(Spelling variation: dishabille)
Definition: Poorly or partially dressed.
Pronunciation: Des-hab-eel
Origin: Entered the English language in the early 19th century. From French déshabillé, meaning ‘undressed’.
Why This Word?
This word entered the English language around the time that the English decided to become a race of super-conservative prudes (i.e., late Georgian to Victorian era). I have not yet come across another word that better illustrates the cultural void between France and England at that time than this word. The French déshabillé simply referred to someone that was without clothing. Nothing more. It had no other connotation. Yet when the English incorporated it, the word immediately gained a negative connotation – as in ‘poorly dressed’ or ‘scandalously dressed’. There were other words available to the English at the time – the word ‘naked’ or, simply, ‘undressed’ for example.
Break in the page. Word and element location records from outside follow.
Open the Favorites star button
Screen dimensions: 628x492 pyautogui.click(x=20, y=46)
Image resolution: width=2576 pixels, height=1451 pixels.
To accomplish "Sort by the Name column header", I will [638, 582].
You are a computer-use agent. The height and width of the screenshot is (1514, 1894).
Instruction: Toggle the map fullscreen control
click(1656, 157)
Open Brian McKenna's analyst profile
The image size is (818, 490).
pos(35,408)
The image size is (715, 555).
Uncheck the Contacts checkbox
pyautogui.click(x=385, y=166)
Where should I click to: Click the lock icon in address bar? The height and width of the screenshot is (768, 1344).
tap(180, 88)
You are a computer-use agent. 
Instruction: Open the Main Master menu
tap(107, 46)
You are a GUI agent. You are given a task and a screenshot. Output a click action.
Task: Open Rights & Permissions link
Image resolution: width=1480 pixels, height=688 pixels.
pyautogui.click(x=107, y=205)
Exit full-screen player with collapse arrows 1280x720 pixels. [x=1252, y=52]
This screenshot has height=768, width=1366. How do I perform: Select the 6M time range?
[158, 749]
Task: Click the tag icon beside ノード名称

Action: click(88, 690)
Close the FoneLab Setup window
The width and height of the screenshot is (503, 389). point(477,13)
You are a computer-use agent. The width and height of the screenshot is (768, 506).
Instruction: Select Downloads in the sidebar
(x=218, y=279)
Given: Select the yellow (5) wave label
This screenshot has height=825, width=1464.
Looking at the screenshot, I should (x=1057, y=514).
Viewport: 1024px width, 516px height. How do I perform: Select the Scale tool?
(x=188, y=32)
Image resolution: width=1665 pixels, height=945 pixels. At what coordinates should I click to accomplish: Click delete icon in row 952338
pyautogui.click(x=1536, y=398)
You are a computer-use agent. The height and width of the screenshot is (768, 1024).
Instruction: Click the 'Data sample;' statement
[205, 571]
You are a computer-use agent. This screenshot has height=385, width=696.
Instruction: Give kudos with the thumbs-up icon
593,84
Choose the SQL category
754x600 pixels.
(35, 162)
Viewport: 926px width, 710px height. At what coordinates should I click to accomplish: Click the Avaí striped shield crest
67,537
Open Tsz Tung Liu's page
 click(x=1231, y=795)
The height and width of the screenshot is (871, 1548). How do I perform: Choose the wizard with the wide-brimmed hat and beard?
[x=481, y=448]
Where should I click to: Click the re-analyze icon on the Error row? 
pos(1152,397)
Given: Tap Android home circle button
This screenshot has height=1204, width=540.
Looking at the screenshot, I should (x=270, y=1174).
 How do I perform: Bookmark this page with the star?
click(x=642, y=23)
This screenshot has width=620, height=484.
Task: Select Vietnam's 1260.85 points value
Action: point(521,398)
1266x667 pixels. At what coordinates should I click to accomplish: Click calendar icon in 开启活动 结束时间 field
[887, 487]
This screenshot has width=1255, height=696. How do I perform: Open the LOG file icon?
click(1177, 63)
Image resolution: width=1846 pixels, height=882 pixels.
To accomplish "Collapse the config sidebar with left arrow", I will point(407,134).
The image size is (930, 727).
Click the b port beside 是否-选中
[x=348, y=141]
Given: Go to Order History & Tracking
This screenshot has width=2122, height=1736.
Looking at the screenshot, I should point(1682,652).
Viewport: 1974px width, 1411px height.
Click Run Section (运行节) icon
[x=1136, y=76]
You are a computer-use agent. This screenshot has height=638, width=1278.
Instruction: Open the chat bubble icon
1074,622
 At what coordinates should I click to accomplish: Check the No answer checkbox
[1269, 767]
However, the fact that they chose to import a word perhaps points to the idea that the English language was so pure and proper that it could itself never give birth to a word that could aptly describe both nakedness/scandalously clothed and impart a ‘proper’ sense of indignity at the thought. Better off just borrowing the normal word for such things from those scandalous French …
How to use deshabille in a sentence?
Example: “When I was in Scotland, I noted that the locals wore no underwear beneath their kilts. I decided to wear ankle-length long-johns rather than copy their deshabille.”